April 1, 2016 · Comments Off on Encryption comes to Juiced.GS

APRIL 1, 2016 — LEOMINSTER, MA — In a rare show of support for modern-day Apple Inc., Juiced.GS has come out on the side of encryption in the ongoing battle between the former manufacturer of the Apple II and the FBI.

FBI vs. Juiced.GS

It's on.

"It is every developer's and every publisher's right to communicate with their customers without the government eavesdropping," said magazine editor Ken Gagne. "That goes for Juiced.GS as well. But with a number of Juiced.GS issues addressed to Australia being inexplicably delayed or intercepted, we can only assume agents within the USPS are funneling our magazines to the FBI for analysis. This is a gross breach of our customers' confidentiality: our hacker interviews, programming tutorials, and game reviews are for subscribers' eyes only."

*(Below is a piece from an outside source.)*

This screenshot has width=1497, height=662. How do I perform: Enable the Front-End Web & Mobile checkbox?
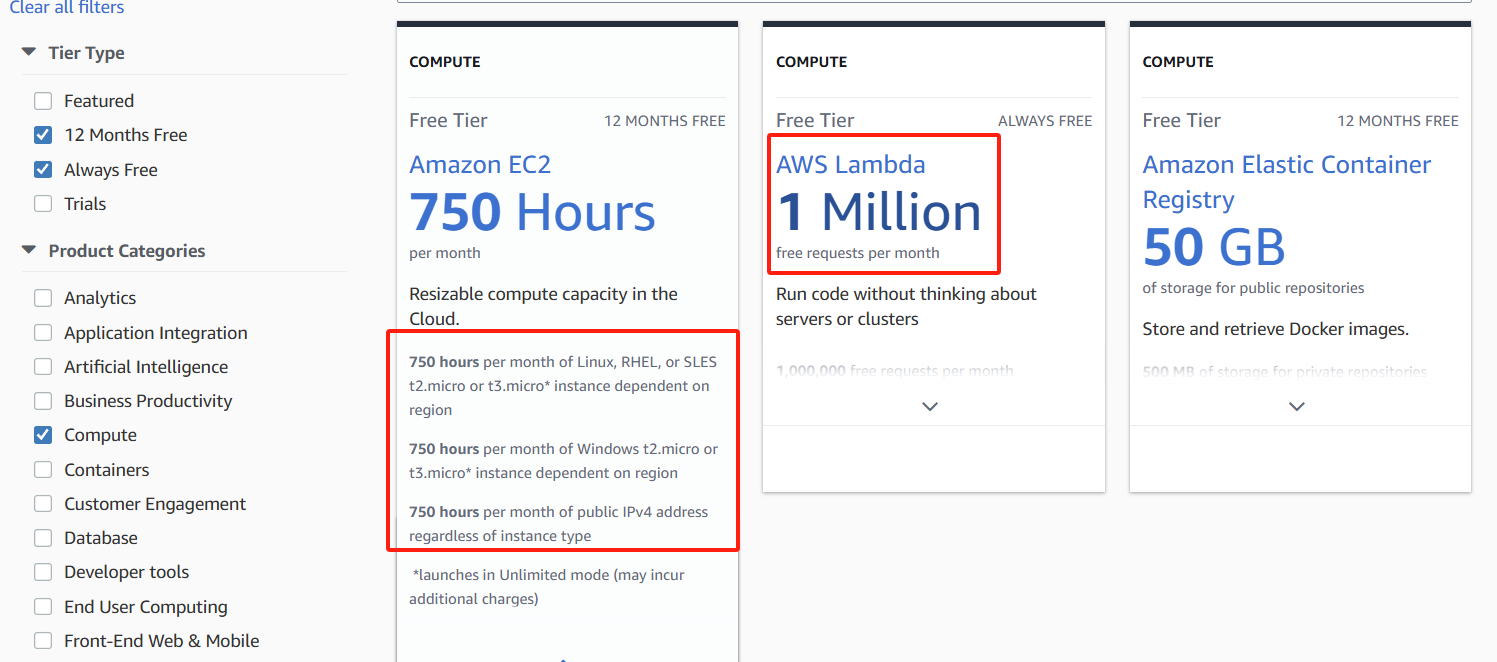click(x=43, y=641)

Juiced.GS V21I1 (Encrypted)To defeat this latest threat to our intrinsic freedom and national security, all issues of Juiced.GS will now come with AES 128-bit encryption. The encoded text can be typed into an Apple II running The Byte Works' Crypto software, available from the Juiced.GS store, resulting in a seamless, integrated reading experience. An accelerator card is recommended to allow each issue to be decrypted before the next quarter's Juiced.GS arrives. Other compatible hardware includes the Quickie handheld scanner for faster input and the CFFA3000 for optional two-factor authentication via a USB dongle.

Juiced.GS readers have long requested a digital edition of the magazine, so to produce this new format, the longest-running Apple II print publication is taking a cue from a successful predecessor. "We're big fans of Nibble and know our readers will appreciate this return to typing in programs from magazine—except this time, the program is the magazine," said Gagne. Supporting this new initiative, Juiced.GS will begin publishing 'one-liner' articles, starting with movie reviews by Eric 'Sheppy' Shepherd.

"Although we traditionally are a politically neutral publication, we felt this stance was an important one to take," affirmed Gagne. "And a safe one: we bet not even the All Writs Act of 1789 will know what to do with an Apple II."